Four appellete judges are on the ballot for retention this election season. See details below:
Four appellate court judges are up for retention on Election Day in November. Voters will decide "yes" or "no" on whether to retain each appellate judge. A website has been designed by the Supreme Court's Division of State Court Administration as a way for voters to learn about the judges. The website can be found at courts.in.gov/retention.
Here are the appellate judges on the retention ballot in 2014:
- Justice Mark S. Massa, Indiana Supreme Court
- Justice Loretta H. Rush, Indiana Supreme Court
- Judge Rudolph R. Pyle III, Court of Appeals of Indiana – Fourth District
- Judge Martha Wentworth, Indiana Tax Court
Indiana uses a merit selection process to choose and retain its appellate judges. Once appointed, a justice or judge must stand for retention at the first statewide general election after the justice or judge has served for two full years. If retained, the justice or judge is on the retention ballot every 10 years.

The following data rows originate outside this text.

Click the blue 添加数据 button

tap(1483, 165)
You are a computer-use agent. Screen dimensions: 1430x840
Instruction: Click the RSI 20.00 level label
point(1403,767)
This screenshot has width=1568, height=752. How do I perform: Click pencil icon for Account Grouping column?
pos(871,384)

The retention website is available to help voters make informed decisions about the appellate judges on the ballot. The site is easy to navigate and provides biographical information about the justices and judges and background on the system Indiana uses to fill appellate court vacancies. Later this year, the results of an evaluation survey conducted by the Indiana State Bar Association about each of the jurists will be available. The site also includes video of oral arguments and searchable tables of judicial decisions (opinions) written or voted on by the judges facing retention.

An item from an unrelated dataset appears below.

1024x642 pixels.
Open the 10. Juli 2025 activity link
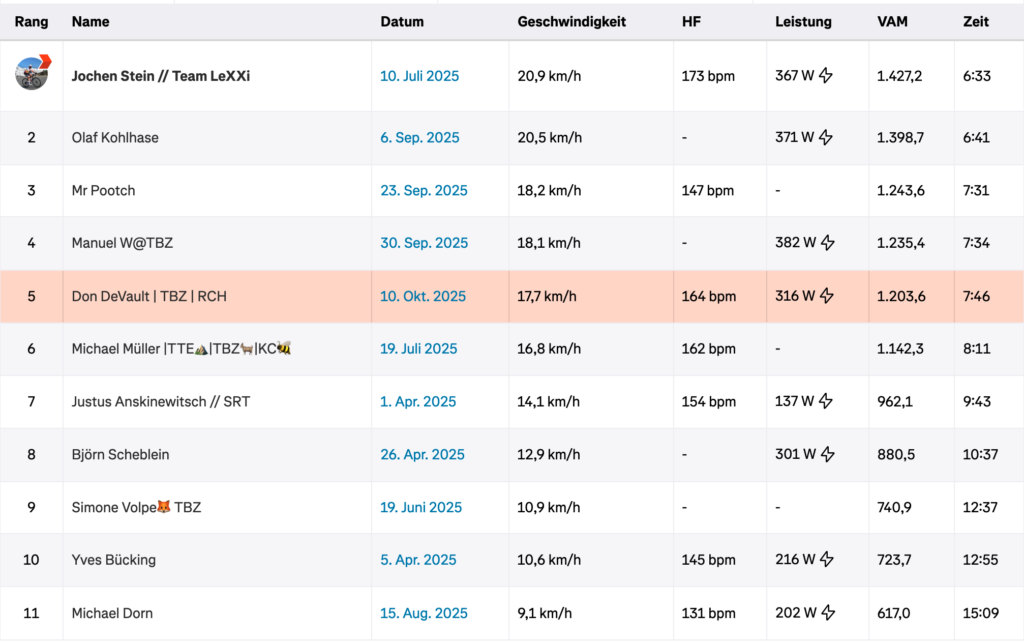click(419, 75)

The Judicial Retention System has been in place for 44 years. The goal of this system is to maintain the objectivity and accountability of the courts. Judges who are candidates for retention are not permitted to campaign or solicit public support or campaign funds unless there is organized opposition to their retention. The selection and retention system is designed to allow Indiana appellate judges to decide cases fairly and impartially, free from any campaign finance considerations, and without influence by partisan politics.